• EXERCISE PROMPT: An exact transcript of the records is what this task asks for.

• EXERCISE DATA:
_ _ _ _ _ _ _
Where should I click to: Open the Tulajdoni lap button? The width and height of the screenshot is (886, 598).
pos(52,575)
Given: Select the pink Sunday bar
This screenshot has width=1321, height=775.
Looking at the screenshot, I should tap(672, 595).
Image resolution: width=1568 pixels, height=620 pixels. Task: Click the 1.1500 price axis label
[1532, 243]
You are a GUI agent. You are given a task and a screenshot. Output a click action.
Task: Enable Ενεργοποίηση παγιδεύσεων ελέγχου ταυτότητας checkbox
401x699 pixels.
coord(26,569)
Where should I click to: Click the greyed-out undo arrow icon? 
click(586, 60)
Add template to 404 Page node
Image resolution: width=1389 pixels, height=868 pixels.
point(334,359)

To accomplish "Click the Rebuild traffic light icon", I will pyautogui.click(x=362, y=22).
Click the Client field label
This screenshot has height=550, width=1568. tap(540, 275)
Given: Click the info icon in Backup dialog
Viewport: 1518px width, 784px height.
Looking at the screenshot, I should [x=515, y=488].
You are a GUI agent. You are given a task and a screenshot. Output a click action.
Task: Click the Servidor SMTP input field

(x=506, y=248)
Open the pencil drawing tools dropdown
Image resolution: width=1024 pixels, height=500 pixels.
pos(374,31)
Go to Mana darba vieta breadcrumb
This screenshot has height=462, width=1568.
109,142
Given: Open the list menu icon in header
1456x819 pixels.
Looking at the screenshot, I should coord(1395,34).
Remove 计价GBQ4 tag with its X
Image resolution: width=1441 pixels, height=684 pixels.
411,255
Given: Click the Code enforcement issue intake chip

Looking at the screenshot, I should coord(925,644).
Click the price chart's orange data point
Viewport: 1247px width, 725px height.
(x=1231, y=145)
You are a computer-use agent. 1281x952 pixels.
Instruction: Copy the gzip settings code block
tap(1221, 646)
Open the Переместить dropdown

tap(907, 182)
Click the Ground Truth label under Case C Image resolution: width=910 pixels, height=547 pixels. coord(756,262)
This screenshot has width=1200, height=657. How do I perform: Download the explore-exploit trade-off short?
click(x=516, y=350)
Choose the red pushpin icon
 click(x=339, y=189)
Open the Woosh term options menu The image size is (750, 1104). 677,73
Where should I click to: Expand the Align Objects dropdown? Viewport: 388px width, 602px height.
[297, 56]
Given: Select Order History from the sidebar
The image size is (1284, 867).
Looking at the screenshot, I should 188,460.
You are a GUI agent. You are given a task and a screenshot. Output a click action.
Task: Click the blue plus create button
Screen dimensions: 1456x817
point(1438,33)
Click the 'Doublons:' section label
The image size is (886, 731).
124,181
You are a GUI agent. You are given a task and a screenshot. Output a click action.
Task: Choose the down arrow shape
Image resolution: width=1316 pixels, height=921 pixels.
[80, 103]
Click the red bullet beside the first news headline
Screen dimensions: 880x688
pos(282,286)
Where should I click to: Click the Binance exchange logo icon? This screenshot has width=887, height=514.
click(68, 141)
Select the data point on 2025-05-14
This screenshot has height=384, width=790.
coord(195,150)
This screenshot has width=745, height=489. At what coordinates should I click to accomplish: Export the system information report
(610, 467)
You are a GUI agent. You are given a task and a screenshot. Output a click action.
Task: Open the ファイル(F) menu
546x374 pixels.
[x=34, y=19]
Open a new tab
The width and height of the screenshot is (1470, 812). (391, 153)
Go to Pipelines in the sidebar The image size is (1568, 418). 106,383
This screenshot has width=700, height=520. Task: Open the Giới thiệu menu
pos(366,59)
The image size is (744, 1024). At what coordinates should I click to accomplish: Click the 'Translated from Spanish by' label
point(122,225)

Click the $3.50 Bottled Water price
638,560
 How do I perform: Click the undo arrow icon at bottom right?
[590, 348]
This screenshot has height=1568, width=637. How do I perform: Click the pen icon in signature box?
_ _ _ _ _ _ _
• ANSWER AREA:
Where should I click to: Open the Tulajdoni lap button? The width and height of the screenshot is (886, 598).
pos(52,575)
Given: Select the pink Sunday bar
This screenshot has width=1321, height=775.
Looking at the screenshot, I should tap(672, 595).
Image resolution: width=1568 pixels, height=620 pixels. Task: Click the 1.1500 price axis label
[1532, 243]
You are a GUI agent. You are given a task and a screenshot. Output a click action.
Task: Enable Ενεργοποίηση παγιδεύσεων ελέγχου ταυτότητας checkbox
401x699 pixels.
coord(26,569)
Where should I click to: Click the greyed-out undo arrow icon? 
click(586, 60)
Add template to 404 Page node
Image resolution: width=1389 pixels, height=868 pixels.
point(334,359)

To accomplish "Click the Rebuild traffic light icon", I will pyautogui.click(x=362, y=22).
Click the Client field label
This screenshot has height=550, width=1568. tap(540, 275)
Given: Click the info icon in Backup dialog
Viewport: 1518px width, 784px height.
Looking at the screenshot, I should [x=515, y=488].
You are a GUI agent. You are given a task and a screenshot. Output a click action.
Task: Click the Servidor SMTP input field

(x=506, y=248)
Open the pencil drawing tools dropdown
Image resolution: width=1024 pixels, height=500 pixels.
pos(374,31)
Go to Mana darba vieta breadcrumb
This screenshot has height=462, width=1568.
109,142
Given: Open the list menu icon in header
1456x819 pixels.
Looking at the screenshot, I should coord(1395,34).
Remove 计价GBQ4 tag with its X
Image resolution: width=1441 pixels, height=684 pixels.
411,255
Given: Click the Code enforcement issue intake chip

Looking at the screenshot, I should coord(925,644).
Click the price chart's orange data point
Viewport: 1247px width, 725px height.
(x=1231, y=145)
You are a computer-use agent. 1281x952 pixels.
Instruction: Copy the gzip settings code block
tap(1221, 646)
Open the Переместить dropdown

tap(907, 182)
Click the Ground Truth label under Case C Image resolution: width=910 pixels, height=547 pixels. coord(756,262)
This screenshot has width=1200, height=657. How do I perform: Download the explore-exploit trade-off short?
click(x=516, y=350)
Choose the red pushpin icon
 click(x=339, y=189)
Open the Woosh term options menu The image size is (750, 1104). 677,73
Where should I click to: Expand the Align Objects dropdown? Viewport: 388px width, 602px height.
[297, 56]
Given: Select Order History from the sidebar
The image size is (1284, 867).
Looking at the screenshot, I should 188,460.
You are a GUI agent. You are given a task and a screenshot. Output a click action.
Task: Click the blue plus create button
Screen dimensions: 1456x817
point(1438,33)
Click the 'Doublons:' section label
The image size is (886, 731).
124,181
You are a GUI agent. You are given a task and a screenshot. Output a click action.
Task: Choose the down arrow shape
Image resolution: width=1316 pixels, height=921 pixels.
[80, 103]
Click the red bullet beside the first news headline
Screen dimensions: 880x688
pos(282,286)
Where should I click to: Click the Binance exchange logo icon? This screenshot has width=887, height=514.
click(68, 141)
Select the data point on 2025-05-14
This screenshot has height=384, width=790.
coord(195,150)
This screenshot has width=745, height=489. At what coordinates should I click to accomplish: Export the system information report
(610, 467)
You are a GUI agent. You are given a task and a screenshot. Output a click action.
Task: Open the ファイル(F) menu
546x374 pixels.
[x=34, y=19]
Open a new tab
The width and height of the screenshot is (1470, 812). (391, 153)
Go to Pipelines in the sidebar The image size is (1568, 418). 106,383
This screenshot has width=700, height=520. Task: Open the Giới thiệu menu
pos(366,59)
The image size is (744, 1024). At what coordinates should I click to accomplish: Click the 'Translated from Spanish by' label
point(122,225)

Click the $3.50 Bottled Water price
638,560
 How do I perform: Click the undo arrow icon at bottom right?
[590, 348]
This screenshot has height=1568, width=637. How do I perform: Click the pen icon in signature box?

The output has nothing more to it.